__EXERCISE MATERIALS__
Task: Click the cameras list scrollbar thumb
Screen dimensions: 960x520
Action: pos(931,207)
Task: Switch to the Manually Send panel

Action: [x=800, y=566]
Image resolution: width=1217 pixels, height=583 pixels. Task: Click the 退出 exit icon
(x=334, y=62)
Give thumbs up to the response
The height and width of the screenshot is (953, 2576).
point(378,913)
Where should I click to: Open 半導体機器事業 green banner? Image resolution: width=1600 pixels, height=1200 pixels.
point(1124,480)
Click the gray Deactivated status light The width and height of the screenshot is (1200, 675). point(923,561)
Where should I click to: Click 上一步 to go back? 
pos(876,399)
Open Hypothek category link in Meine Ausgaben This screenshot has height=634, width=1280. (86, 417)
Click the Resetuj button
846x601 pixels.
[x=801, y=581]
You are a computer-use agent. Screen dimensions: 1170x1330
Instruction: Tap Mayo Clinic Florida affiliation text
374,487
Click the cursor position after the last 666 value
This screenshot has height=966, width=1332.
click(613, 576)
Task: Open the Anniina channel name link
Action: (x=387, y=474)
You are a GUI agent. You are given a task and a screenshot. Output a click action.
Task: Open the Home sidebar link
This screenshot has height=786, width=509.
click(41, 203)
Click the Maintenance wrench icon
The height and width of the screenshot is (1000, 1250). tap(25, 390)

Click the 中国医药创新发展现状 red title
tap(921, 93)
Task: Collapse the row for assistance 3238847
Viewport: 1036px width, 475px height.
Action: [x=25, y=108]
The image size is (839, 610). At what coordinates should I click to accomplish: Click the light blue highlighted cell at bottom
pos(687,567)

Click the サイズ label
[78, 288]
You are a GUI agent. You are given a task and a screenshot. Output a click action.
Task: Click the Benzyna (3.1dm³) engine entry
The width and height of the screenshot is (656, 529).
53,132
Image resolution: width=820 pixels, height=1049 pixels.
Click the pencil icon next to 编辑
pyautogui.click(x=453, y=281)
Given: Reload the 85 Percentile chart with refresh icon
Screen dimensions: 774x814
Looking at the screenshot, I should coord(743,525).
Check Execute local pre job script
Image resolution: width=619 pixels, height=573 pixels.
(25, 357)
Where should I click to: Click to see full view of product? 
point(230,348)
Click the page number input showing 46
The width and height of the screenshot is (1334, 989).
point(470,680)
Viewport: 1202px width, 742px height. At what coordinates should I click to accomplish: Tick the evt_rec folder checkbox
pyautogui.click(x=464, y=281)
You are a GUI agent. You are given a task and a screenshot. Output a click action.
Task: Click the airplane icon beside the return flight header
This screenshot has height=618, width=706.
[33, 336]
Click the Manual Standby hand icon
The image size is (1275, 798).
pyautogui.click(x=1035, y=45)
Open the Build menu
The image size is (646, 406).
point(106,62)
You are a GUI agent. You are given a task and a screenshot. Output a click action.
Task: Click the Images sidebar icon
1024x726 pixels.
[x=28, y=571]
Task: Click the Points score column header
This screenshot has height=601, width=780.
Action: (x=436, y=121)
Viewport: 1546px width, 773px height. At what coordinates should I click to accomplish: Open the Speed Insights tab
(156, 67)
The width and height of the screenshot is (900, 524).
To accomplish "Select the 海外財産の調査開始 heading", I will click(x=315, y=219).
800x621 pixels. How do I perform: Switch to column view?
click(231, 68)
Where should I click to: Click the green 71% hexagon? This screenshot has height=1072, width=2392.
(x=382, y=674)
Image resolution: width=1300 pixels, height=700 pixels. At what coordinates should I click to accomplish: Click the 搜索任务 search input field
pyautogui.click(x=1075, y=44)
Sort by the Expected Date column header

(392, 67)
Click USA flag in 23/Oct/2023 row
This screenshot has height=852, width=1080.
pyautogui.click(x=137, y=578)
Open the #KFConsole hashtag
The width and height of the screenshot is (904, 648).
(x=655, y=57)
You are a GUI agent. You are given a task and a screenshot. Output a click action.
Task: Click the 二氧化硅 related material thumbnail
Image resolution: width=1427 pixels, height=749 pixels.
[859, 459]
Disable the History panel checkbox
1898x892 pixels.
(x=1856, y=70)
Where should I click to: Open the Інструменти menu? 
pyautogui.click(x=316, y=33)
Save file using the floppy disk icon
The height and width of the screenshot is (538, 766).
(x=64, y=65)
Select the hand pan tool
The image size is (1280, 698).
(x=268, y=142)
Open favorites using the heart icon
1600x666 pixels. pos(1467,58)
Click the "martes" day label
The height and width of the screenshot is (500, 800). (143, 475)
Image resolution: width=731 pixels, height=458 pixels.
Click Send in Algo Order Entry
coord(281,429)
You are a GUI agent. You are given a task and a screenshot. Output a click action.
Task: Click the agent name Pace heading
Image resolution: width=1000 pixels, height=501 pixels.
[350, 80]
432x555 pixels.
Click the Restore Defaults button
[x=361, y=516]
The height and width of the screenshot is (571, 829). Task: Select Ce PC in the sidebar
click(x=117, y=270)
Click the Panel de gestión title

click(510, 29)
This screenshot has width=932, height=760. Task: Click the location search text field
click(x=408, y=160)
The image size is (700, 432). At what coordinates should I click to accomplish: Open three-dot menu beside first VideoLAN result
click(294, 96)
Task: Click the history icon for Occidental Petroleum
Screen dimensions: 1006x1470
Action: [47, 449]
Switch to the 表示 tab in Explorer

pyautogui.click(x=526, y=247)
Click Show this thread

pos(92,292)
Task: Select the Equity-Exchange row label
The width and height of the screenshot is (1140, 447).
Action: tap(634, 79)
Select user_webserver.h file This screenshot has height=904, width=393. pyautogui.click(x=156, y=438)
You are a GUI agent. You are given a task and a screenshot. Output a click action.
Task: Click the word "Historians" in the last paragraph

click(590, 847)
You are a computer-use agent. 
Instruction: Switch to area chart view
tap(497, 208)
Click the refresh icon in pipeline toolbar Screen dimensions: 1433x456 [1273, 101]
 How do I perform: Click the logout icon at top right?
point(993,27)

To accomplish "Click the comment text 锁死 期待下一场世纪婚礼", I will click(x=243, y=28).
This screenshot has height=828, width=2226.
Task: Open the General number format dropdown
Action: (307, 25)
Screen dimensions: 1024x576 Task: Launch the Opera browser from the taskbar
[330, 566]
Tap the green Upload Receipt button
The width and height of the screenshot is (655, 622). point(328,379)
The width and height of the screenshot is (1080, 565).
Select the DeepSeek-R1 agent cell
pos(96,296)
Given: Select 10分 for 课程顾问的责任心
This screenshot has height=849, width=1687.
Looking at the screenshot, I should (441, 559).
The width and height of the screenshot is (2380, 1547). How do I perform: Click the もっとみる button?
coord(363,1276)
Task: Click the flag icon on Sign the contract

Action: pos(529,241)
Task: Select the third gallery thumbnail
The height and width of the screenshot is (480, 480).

__DESCRIPTION OF THE TASK__
Which lines in the material contain the word "computer"? Pull each of them out.

__ANSWER AREA__
You are a computer-use agent. Screen dimensions: 1170x1330
You are a computer-use agent. 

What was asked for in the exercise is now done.